Cegah Transaksi dan Konflik Kepentingan, ICW Usul Jokowi Kirimkan Calon Tunggal Pengganti Firli ke DPR
SABANGMERAUKE NEWS, Jakarta - Indonesia Corruption Watch (ICW) mengusulkan agar Presiden Joko Widodo (Jokowi) mengirimkan calon tunggal untuk mengisi kursi kosong pimpinan Komisi Pemberantasan Korupsi (KPK). Calon tersebut akan menggantikan Firli Bahuri yang mengundurkan diri karena terlibat kasus pemerasan.

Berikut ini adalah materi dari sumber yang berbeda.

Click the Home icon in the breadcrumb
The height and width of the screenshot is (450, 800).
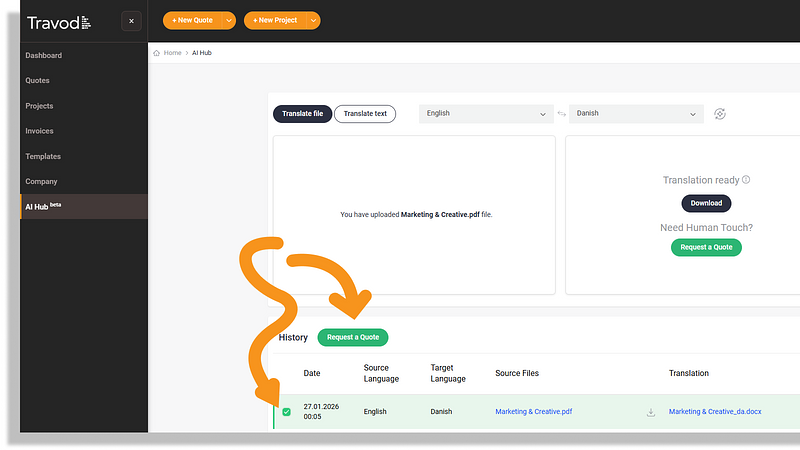tap(157, 53)
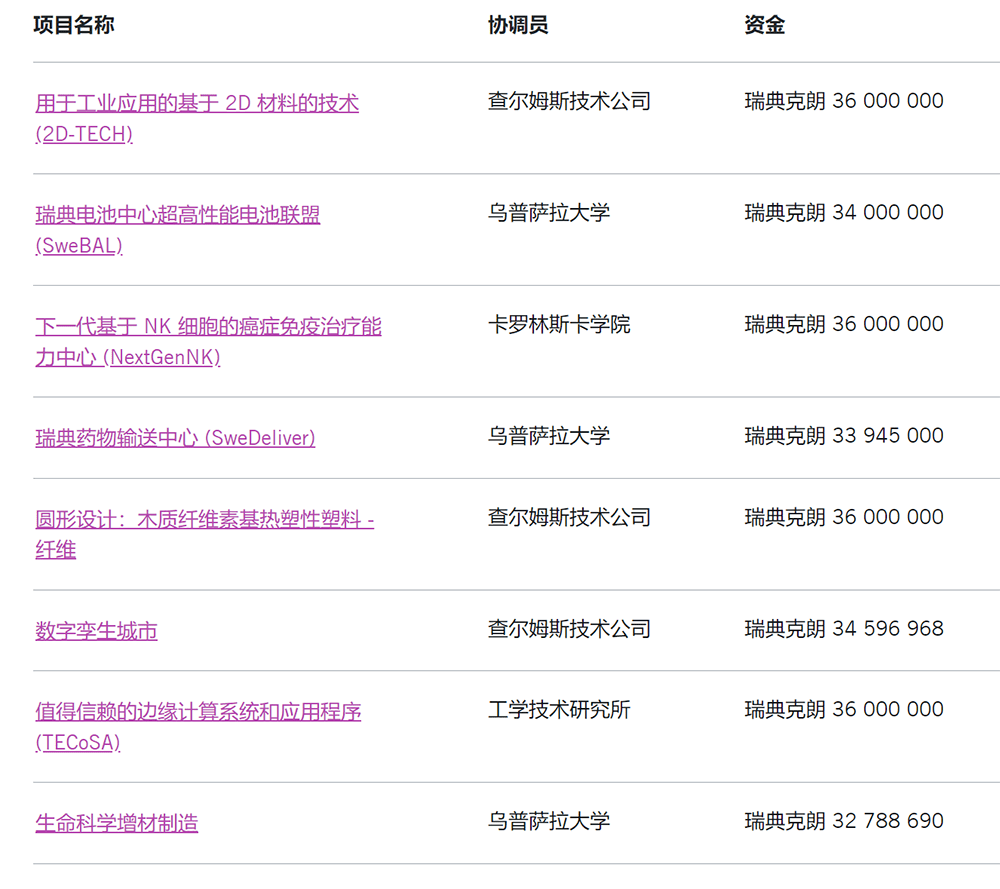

Peneliti ICW Diky Anandya mengatakan, Jokowi idealnya hanya mengirimkan calon tunggal pengganti Firli ke DPR. Calon tunggal itu untuk mencegah adanya transaksi hingga konflik kepentingan yang melibatkan calon pimpinan KPK jika nama yang disodorkan Jokowi lebih dari satu orang.

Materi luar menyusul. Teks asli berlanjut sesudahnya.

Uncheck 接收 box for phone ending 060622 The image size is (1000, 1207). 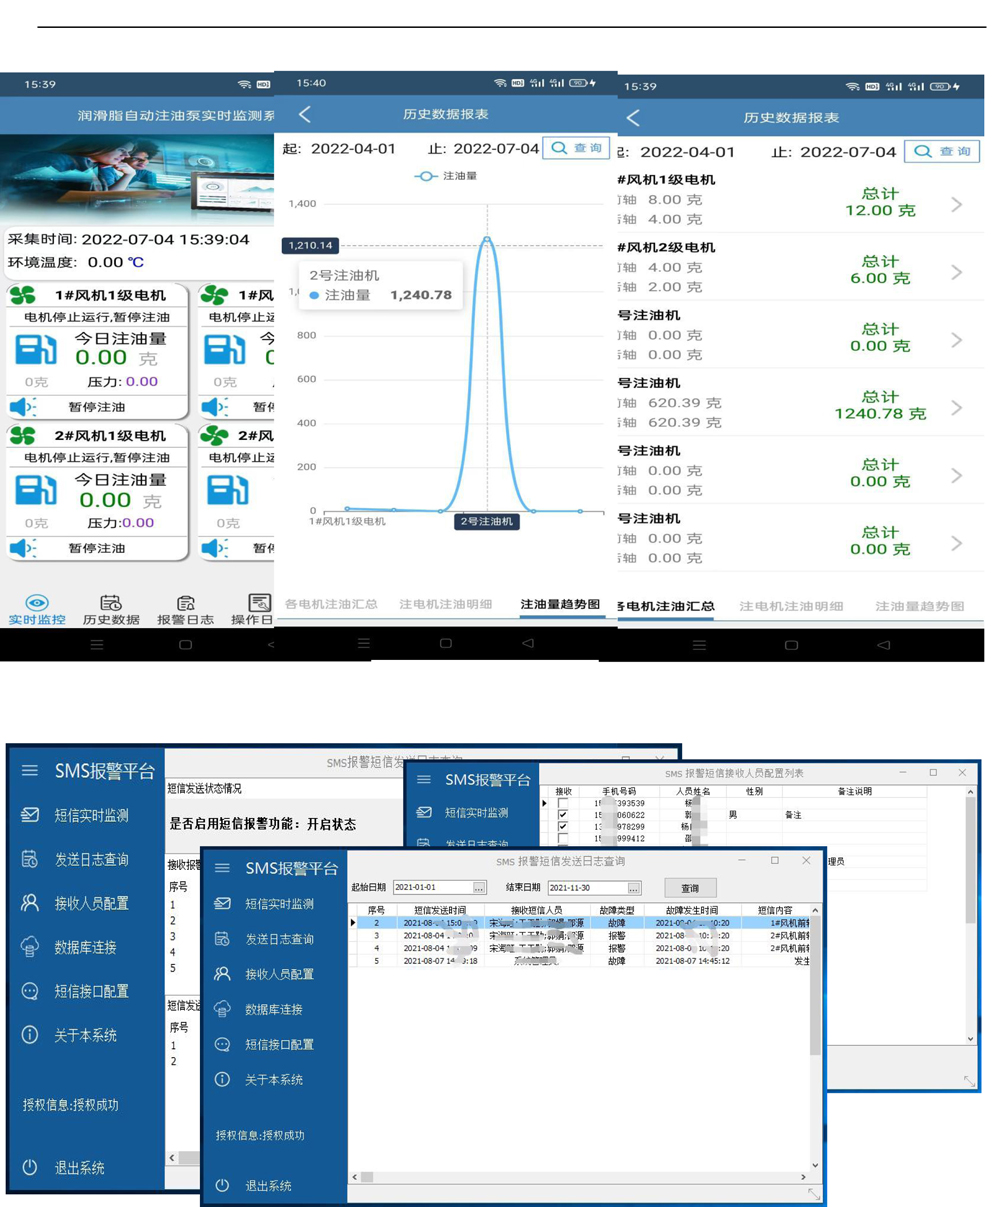coord(563,815)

“Presiden sebaiknya mengirimkan calon tunggal kepada Komisi III DPR RI. Ini untuk mencegah adanya tukar menukar kepentingan antara dua calon dengan anggota legislatif," kata Diky, Senin (15/1/2024).
Merujuk pada mekanisme formal yang diatur dalam Pasal 33 Undang-Undang (UU) Nomor 19 Tahun 2019 tentan KPK, presiden akan mengajukan calon anggota pengganti kepada DPR RI yang sebelumnya tidak terpilih dalam proses seleksi pada 2019.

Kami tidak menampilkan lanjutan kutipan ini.